Once there, he's greeted by obscure flag football leagues, co-ed bathrooms where lesbians urinate standing up, and a general anything-goes behavior that yields to every viewpoint except Christianity. The fresh-faced youth values his own faith, but he considers it more important to find a place of belonging and a sense of truth. He dives headfirst into various extracurricular activities, hiding his own religious background and making friends with a militant feminist (Tania Raymonde), a flash-mob activist (Claire Holt) and a grandstanding, fully-garbed student who is referred to as The Pope (Justin Wellborn).

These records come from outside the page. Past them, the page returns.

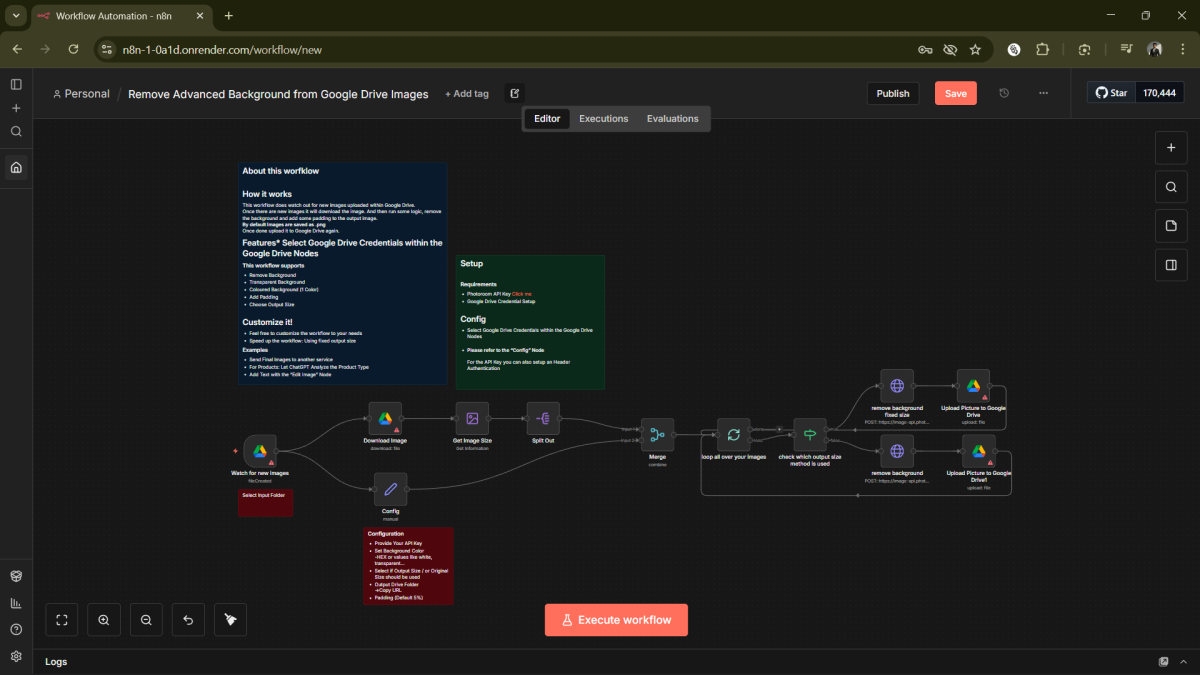Screen dimensions: 1200x675
Task: Toggle the left sidebar panel
Action: click(16, 85)
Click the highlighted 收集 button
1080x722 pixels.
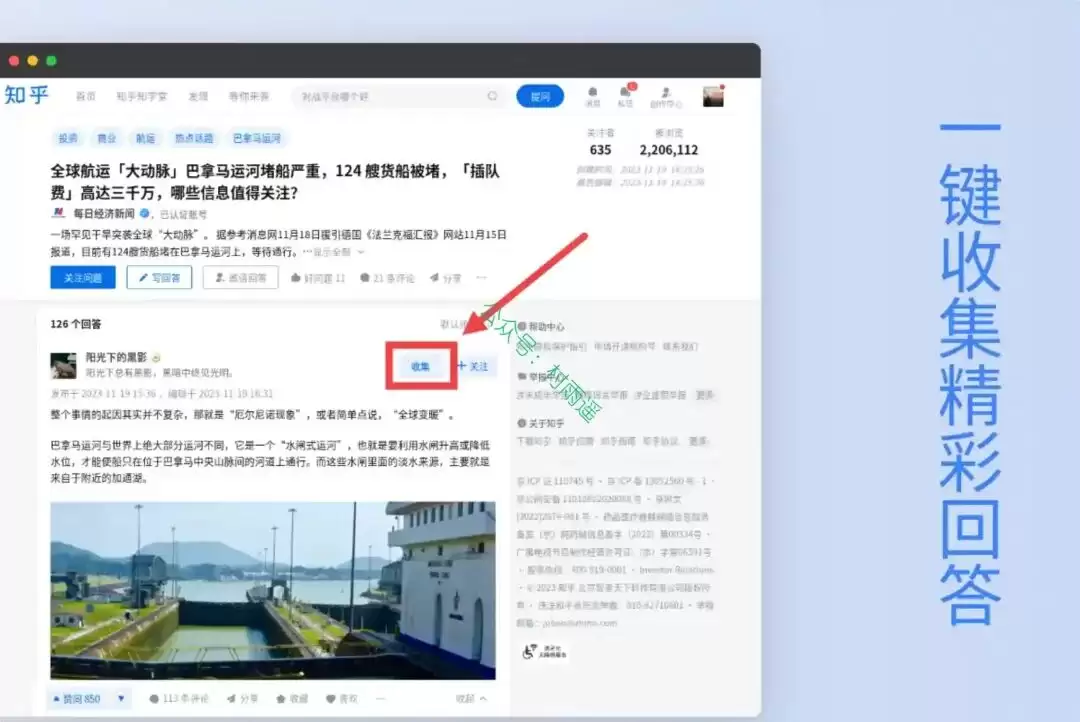(x=421, y=367)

"Blue Like Jazz" has an appropriately free-range storytelling structure, jumping from vignette to vignette as the seasons change, showing Donald as restless and eager to meet new friends and take in all-new experiences. Allman is an appealing young actor, and his wide-faced optimism and cracking voice are attractive attributes, even as he's reduced to spectator during the film's more outlandish events. Refreshingly, the film carries a PG-13 rating and fulfills that arbitrary ratings requirement, but it never feels altogether false. While skirting the issue of drunken sex hookups and substance abuse, but also delicately employing foul language, the picture captures the youthful insouciance of the early days of college. The dusty dorm floorboards covered with dodgy carpeting, the communal hormonal difficulties, the sudden expansion of a once-narrow world -- "Blue Like Jazz" feels genuinely lived-in, even as it's Reed College students often seem like naive parodies of "free-thinkers." The film also isn't afraid to embrace the absurdist comedy of young adults foolishly believing they have the world figured out while continuing to be green -- a standout comic highlight is Donald's new bike hobby being sidetracked by a mischevious bear mascot who steals the vehicle and flings it off the side of the bridge. Why these things happen to young people doesn't matter to them, because each day lost feels like the end of the world.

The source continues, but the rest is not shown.